LATIHAN TERTULIS: Tuliskan lanjutan teks tentang lembaga-lembaga pemegang kekuasaan negara, dimulai setelah kalimat terakhir yang ditampilkan.

KUTIPAN TEKS:
Lembaga-Lembaga Pemegang Kekuasaan Negara
Proses pengelolaan kekuasaan negara da Republik Indonesia sangat dinamis. Berbagai perubahan mewarnai pelaksanaan pengelolaan negara di Indonesia. Perubahan tersebut tentu saja dilakukan agar negara Indonesia dapat lebih maju yang di tandai dengan terwujudnya cita-cita dan tujuan negara sebagaimana termaktub dalam alinea kedua dan keempat Pembukaan Undang-Undang Dasar Negara Republik Indonesia Tahun 1945.
Pengelolaan kekuasaan negara dilakukan oleh lembaga-lembaga negara. Pengelolaan kekuasaan negara tidak hanya diakukan oleh Presiden beserta para menteri negara selaku pemegang kekuasaan eksekutif. Hal tersebut dikarnakan kekuasaan negara bukan hanya kekuasaan eksekutif saja, tetapi terdapat pula kekuasaan legislatif dan yudikatif yang di jalankan oleh lembaga negara lainnya.
Keberadaan lembaga-lembaga negara di Indonesia begitu dinamis. Hal tersebut merupakan dampak langsung dari mekanisme pengelolaan kekuasaan negara yang bersifat dinamis pula. Perkembangan lembaga-lembaga negara di Indonesia dapat kita lihat di dalam struktur ketatanegaraan Republik Indonesia. Berikut ini struktur ketatanegaraan Republik Indonesia berdasarkan Undang-Undang Dasar 1945 sebelum dilakukan perubahan.
Keterangan :
MPR : Majelis Permusyawaratan Rakyat.
DPR : Dewan Perwakilan.
MA : Mahkamah Agung.
DPA : Dewan Pertimbangan Agung.
BPK : Badan Pemeriksa Keuangan.
Struktur di atas berubah setelah dilakukannya perubahan Undang-Undang Dasar 1945. Berikut ini Struktur ketatanegaraan Republik Indonesia berdasarkan Undang-Undang Dasar 1945 setelah dilakukan perubahan.

BAGIAN DATA:
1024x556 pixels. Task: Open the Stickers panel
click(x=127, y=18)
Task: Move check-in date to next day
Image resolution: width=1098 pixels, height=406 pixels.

JAWABAN:
Di dalam Undang-Undang Dasar Negara Republik Indonesia Tahun 1945, baik sebelum maupun setelah melakukan perubahan, secara tegas disebutkan tiga kekuasaan negara, yaitu kekuasaan pembentukan undang-undang, kekuasaan pemerintahan negara dan kekuasaan kehakiman. Ketiga kekuasaan tersebut dipegang dan dikelola oleh lembaga negara yang ditetapkan oleh Undang-Undang Dasar Negara Republik Indonesia.
-Kekuasaan Membentuk Undang-Undang
Kekuasaan membentuk undang-undang disebut juga kekuasaan legislatif. Kekuasaan tersebut secara teoritis di pegang oleh Dewan Perwakilan Rakyat (DPR). Akan tetapi, sebelum perubahan Undang-Undang Dasar Negara Republik Indonesia Tahun 1945 kekuasaan tersebut dipegang oleh Presiden, DPR hanya memberikan persetujuan saja. Hal tersebut ditegaskan oleh ketentuan pasal 5 ayat (1) yang menyatakan Presiden memegang kekuasaan membentuk undang-undang dengan persetujuan Dewan Perwakilan Rakyat. Kemudian dalam pasal 20 ayat (1) ditegaskan bahwa Tiap-tiap undang-undang menghendaki persetujuan Dewan Perwakilan Rakyat. Berdasarkan ketentuan tersebut, DPR mempunyai kekuasaan yang kecil dalam proses pembentukan Undang-Undang.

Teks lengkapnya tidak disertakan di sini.